Poi chiaramente c’è il rovescio della medaglia: beghe di leggi e regolamenti, dicono, la situazione non è a norma. Si corre il rischio che ci taccino come allevamento abusivo e chiudano tutto, portando le bestiole in un centro specializzato. Ma sono minacce a cui non crediamo, è ovvio. Sono giorni che dicono così, ma fortunatamente non si è fatto vivo ancora nessuno. C’è un film che mi viene in mente, in queste circostanze. Non ne ricordo il titolo, ma sostanzialmente verteva su un tizio che nel tentativo di aiutare il prossimo finiva inevitabilmente per complicargli la vita.
Ho vissuto i miei primi venti-venticinque anni a Battipaglia in un’indifferenza politica generale, un’anarchia di iniziative e direttive che Babele scansati. Nemmeno li sapevamo, i nomi dei consiglieri comunali. E degli assessori ancora meno. Al massimo conoscevamo quello del sindaco, perché lo leggevamo sotto quei rari manifesti istituzionali che proprio non poteva evitare di far affiggere: una gara qua, un divieto di balneazione là, un’interruzione idrica di sguincio.
Intorno, intanto, ciascuno si faceva gli affari suoi attento a non pestare calli: i costruttori lottizzavano, demolivano, ristrutturavano, elevavano grattacieli abusivi su ex palazzine monopiano del ’32. Ogni tanto una multinazionale s’armava di finanziamenti statali per il Mezzogiorno e alzava cattedrali riempiendole di manodopera segnalata dall’onorevole o senatore di turno.

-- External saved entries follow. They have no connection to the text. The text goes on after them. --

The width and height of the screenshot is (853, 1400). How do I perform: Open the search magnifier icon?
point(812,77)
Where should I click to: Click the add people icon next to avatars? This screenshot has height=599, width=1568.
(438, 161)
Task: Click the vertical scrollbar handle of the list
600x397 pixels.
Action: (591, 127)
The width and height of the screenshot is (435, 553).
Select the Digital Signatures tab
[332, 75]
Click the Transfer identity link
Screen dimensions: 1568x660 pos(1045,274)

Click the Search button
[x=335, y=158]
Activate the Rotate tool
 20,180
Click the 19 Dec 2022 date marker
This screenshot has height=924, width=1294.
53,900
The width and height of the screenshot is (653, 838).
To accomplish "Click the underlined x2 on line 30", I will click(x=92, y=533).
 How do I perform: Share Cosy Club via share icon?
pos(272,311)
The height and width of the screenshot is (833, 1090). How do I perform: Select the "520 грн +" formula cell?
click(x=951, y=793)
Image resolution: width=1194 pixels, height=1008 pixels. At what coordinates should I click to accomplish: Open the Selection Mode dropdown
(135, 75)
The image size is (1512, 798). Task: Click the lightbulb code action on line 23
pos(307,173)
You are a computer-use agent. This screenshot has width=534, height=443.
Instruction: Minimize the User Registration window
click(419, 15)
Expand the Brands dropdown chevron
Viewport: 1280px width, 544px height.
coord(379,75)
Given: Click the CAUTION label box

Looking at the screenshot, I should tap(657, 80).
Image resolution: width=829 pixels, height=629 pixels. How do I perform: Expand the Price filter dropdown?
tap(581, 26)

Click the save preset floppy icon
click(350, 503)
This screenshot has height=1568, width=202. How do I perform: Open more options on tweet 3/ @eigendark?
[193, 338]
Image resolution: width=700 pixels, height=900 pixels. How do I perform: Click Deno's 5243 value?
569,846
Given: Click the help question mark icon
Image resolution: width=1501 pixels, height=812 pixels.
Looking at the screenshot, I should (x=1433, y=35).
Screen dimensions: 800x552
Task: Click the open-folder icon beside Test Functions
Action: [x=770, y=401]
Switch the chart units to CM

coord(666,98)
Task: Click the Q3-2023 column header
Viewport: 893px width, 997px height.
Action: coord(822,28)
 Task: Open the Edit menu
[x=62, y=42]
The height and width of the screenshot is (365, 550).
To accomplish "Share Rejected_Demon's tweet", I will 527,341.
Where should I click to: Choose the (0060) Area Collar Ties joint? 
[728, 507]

Il personale degli ospedali era sovradimensionato, e al pronto soccorso – altro che tre ore d’attesa in accettazione – neanche arrivavi e già trovavi ad accoglierti due portantini con la carrozzella, il medico in smoking e la caposala col cocktail di benvenuto.
Vivevamo scollati, tant’è. Imperfetti ma sazi. Fallaci e contenti. Noi ignoravamo la politica e la politica ignorava noi. Non annusavamo il malaffare, perché non conoscevamo il buonaffare. Per dire: a Natale, non sapendo come fossero le decorazioni pubbliche nel resto del mondo, pareva uno sforzo non dovuto anche quella stitica luminaria giallorossa sui cedri di piazza Aldo Moro.
Poi niente, sono arrivati loro. Quelli che dai palchi hanno cominciato a parlare del “bene della città”. Che l’hanno ripetuto per decenni come un mantra, una formula magica, un sortilegio. Che ci hanno spiegato che tutte quelle cose che a noi stavano bene, che ci facevamo scorrere addosso perché in fondo avevano portato, più o meno a tutti, un lavoro, un tetto, il tabaccaio sotto casa, una sanità accettabile, servizi pubblici essenziali ma funzionanti, erano figlie della corruzione, della cattiva amministrazione, della politica clientelare.
“Ci pensiamo noi”, hanno detto, “finora vi hanno bendato gli occhi e vi hanno nascosto la verità. Ma da oggi vi faremo vedere come funziona”. Ecco: magari, in futuro, di bene della città anche un po’ meno, grazie. Non fosse altro perché in questo momento, in piena notte, sono in strada a calmare due buste d’organico che ringhiano contro un gatto.